New York City Has--By Far--The Most Women Entrepreneurs

When looking strictly at the number of women entrepreneurs in a given city, the top award goes overwhelmingly to New York. In 2012, the Big Apple boasted 413,899 women-owned businesses, or over 40 percent of private companies. Their contribution to the city's economy is immense: Women-owned businesses in NYC created 56,000 jobs and generated billions of dollars in the span of 2002 to 2012.  

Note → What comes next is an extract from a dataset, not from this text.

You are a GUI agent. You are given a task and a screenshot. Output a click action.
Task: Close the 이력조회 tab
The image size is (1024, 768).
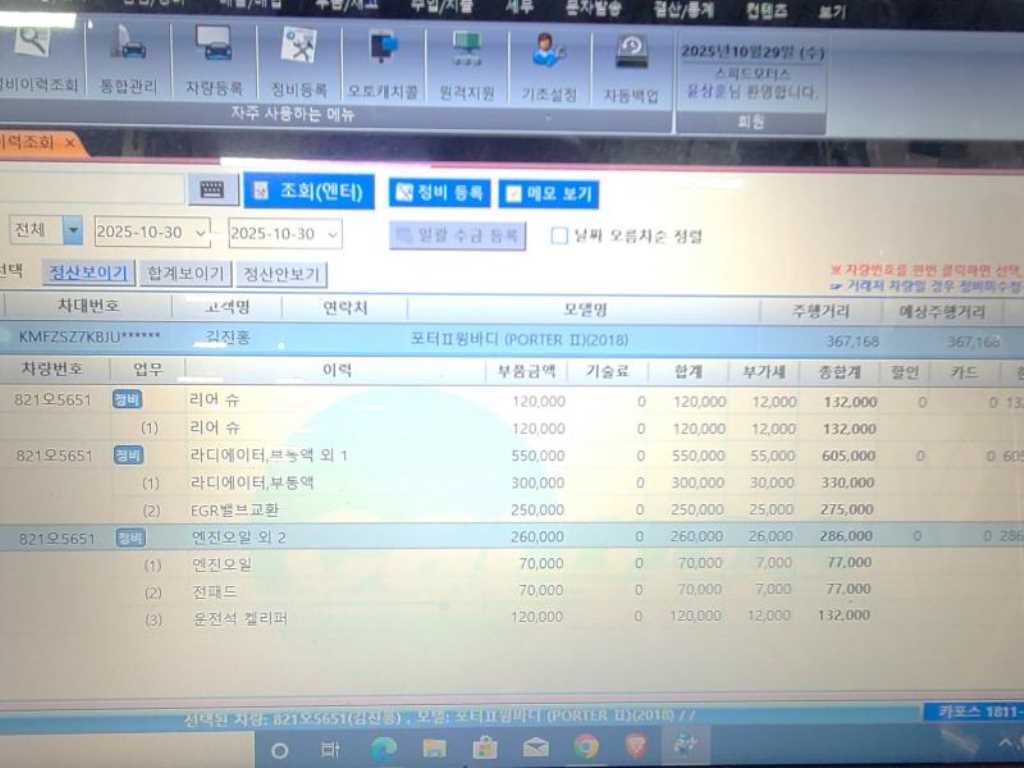70,143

Los Angeles takes second place for the highest number of women-owned businesses but still has significantly fewer than NYC at 192,358. Rounding out the top five are Chicago (123,632), Houston (102,813), and Dallas (52,798). Here's the full list:

Memphis Has the Fastest Growth Rate for Women-Owned Businesses

Relative to the nation's other most populous cities, Memphis experienced the fastest growth in women-owned businesses between 2007 and 2012 with a rate of 116 percent. Next up is Fort Worth with a 78 percent five-year growth rate. Atlanta (64 percent), Houston (62 percent), and Dallas (58 percent) round out the top five.

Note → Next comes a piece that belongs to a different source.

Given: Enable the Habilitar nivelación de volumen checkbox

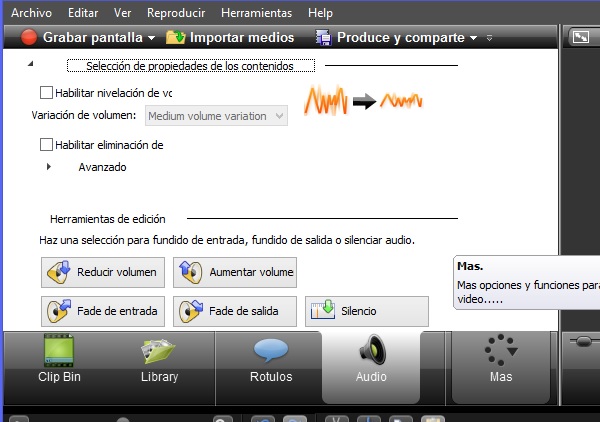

Growth has been slower in other large U.S. cities, but it has remained consistent. Cities experiencing the slowest five-year growth in women-owned businesses still put on an impressive showing with Seattle and San Jose tied at 32 percent, Boston at 31 percent, San Francisco at 27 percent, and San Diego at 20 percent.

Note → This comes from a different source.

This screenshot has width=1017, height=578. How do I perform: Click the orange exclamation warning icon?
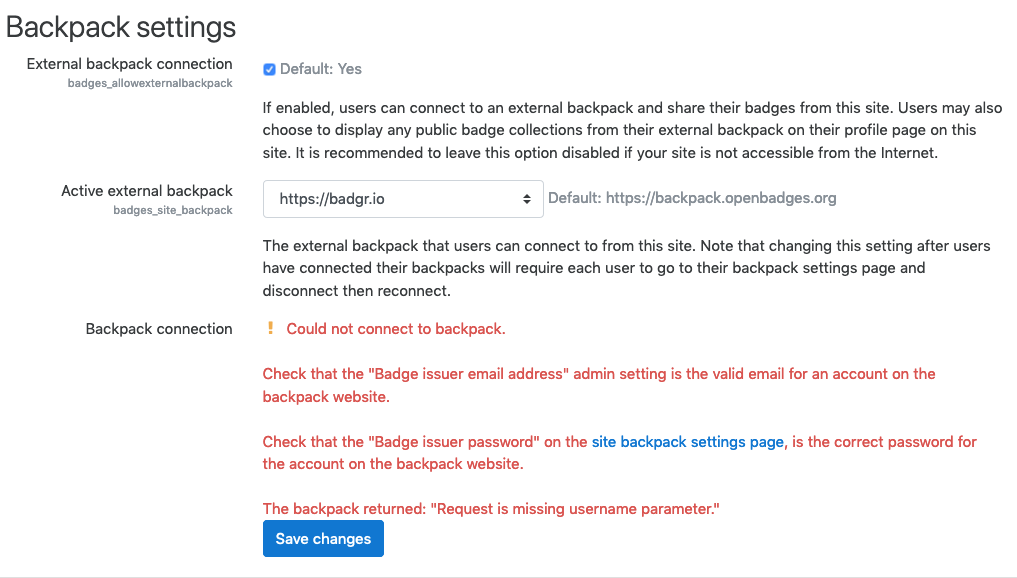(270, 328)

Dallas' Women-Owned Businesses Rank First in Revenue

Women-owned businesses in Dallas generate a higher average revenue--$198,599--than in any of the country's other largest cities. San Antonio is a close second with $191,223 in average sales. Next up is Fort Worth ($186,435) followed by Houston ($181,122) and San Francisco ($175,766). Perhaps surprisingly, New York doesn't even rank in the top ten. After San Francisco, the top ten includes Indianapolis, Boston, San Diego, Phoenix, Seattle, Washington, D.C., and Austin.

What's all this mean in practical terms? Women entrepreneurs are on the rise, and they're transforming cities' economic landscapes in the process. These days, small businesses are driving urban growth, and an increasing number of these businesses are led by women. If cities are looking for an economic boost, they'd do well to invest in women entrepreneurs.

But as it stands, women face significant obstacles when attempting to start and grow their businesses. Around 90 percent of women-owned companies have no paid employees, which means they're likely to remain small--and that means they aren't eligible for large bank loans that could take their businesses to the next level.

Women are also substantially less likely to receive VC funding than men. For example, in NYC in 2015, women-founded businesses received $122 million in VC funding, while male-founded businesses received a whopping $1.26 billion.

If women-owned businesses received the capital necessary to expand, the study maintains, then they could be even bigger drivers of economic growth across the U.S. The report concluded that if just one quarter of the 8,842,742 women-owned businesses with zero paid employees added one employee in the next three years, it would create more than 2.2 million jobs.

So if you're a woman entrepreneur, you might do well to start your business in one of the cities mentioned above. And if you're a city planner or government official, you'd do well to invest in women business owners.